The problem
Reproduce the records from the line containing "Given: Select the Corrections title tab" through the end of the records, inclusive, changing "Screen dimensions" to "Display size" and keeping everything else the same. Omit the pictures.

[Source data]
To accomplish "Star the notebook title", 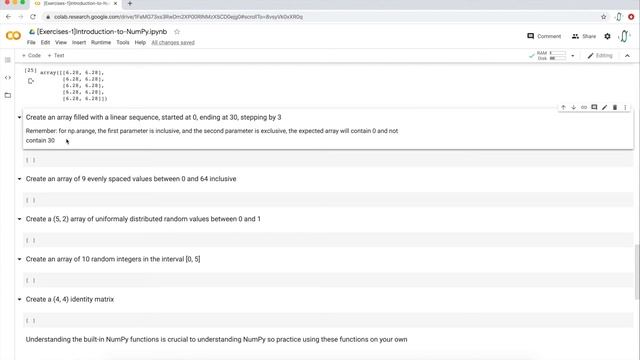I will tap(177, 32).
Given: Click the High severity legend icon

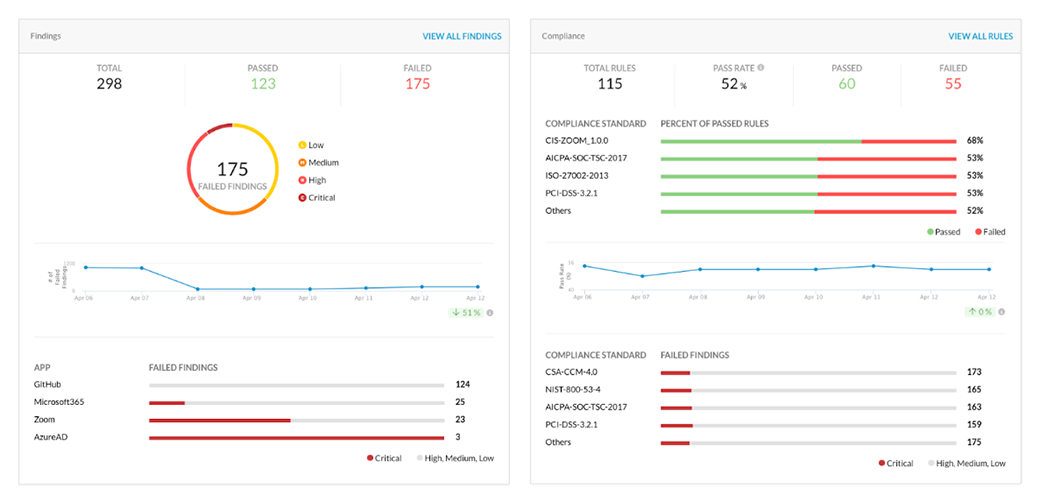Looking at the screenshot, I should (302, 180).
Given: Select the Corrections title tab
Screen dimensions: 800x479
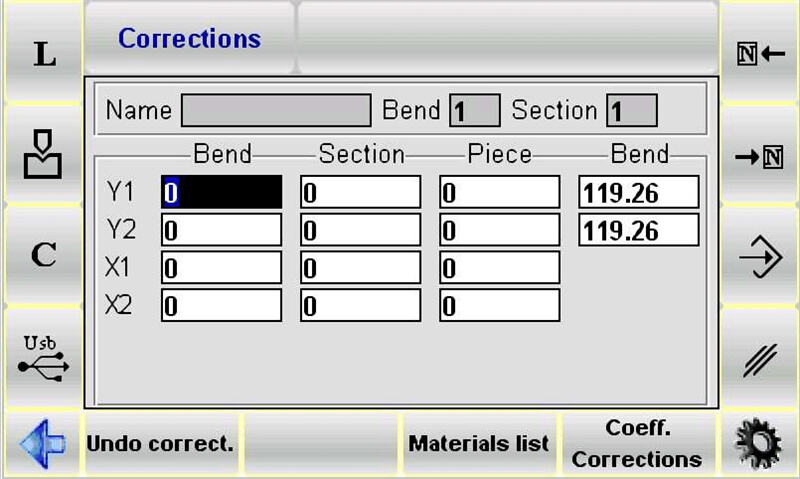Looking at the screenshot, I should [189, 39].
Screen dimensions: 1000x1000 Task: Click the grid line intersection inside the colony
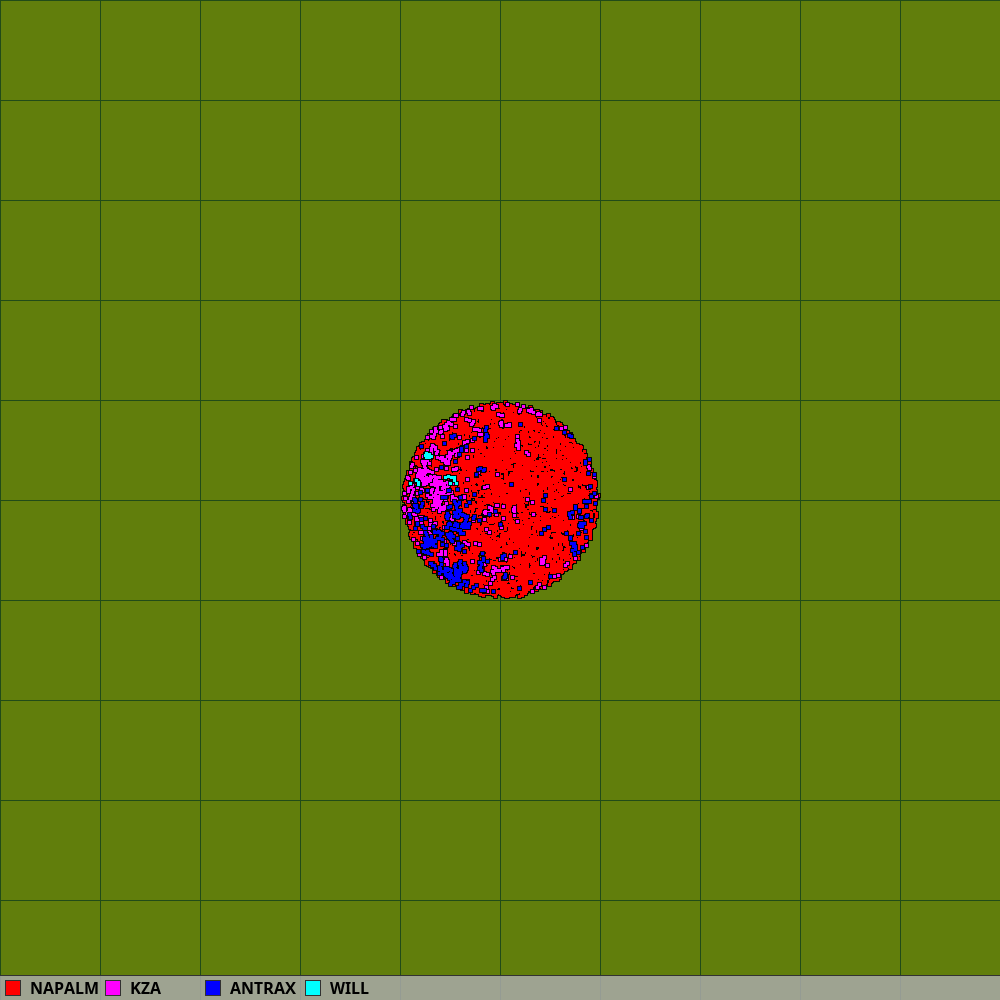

Response to this exercise
Given: Select the Corrections title tab
Display size: 800x479
Looking at the screenshot, I should [189, 39].
Display size: 1000x1000 Task: Click the grid line intersection inside the colony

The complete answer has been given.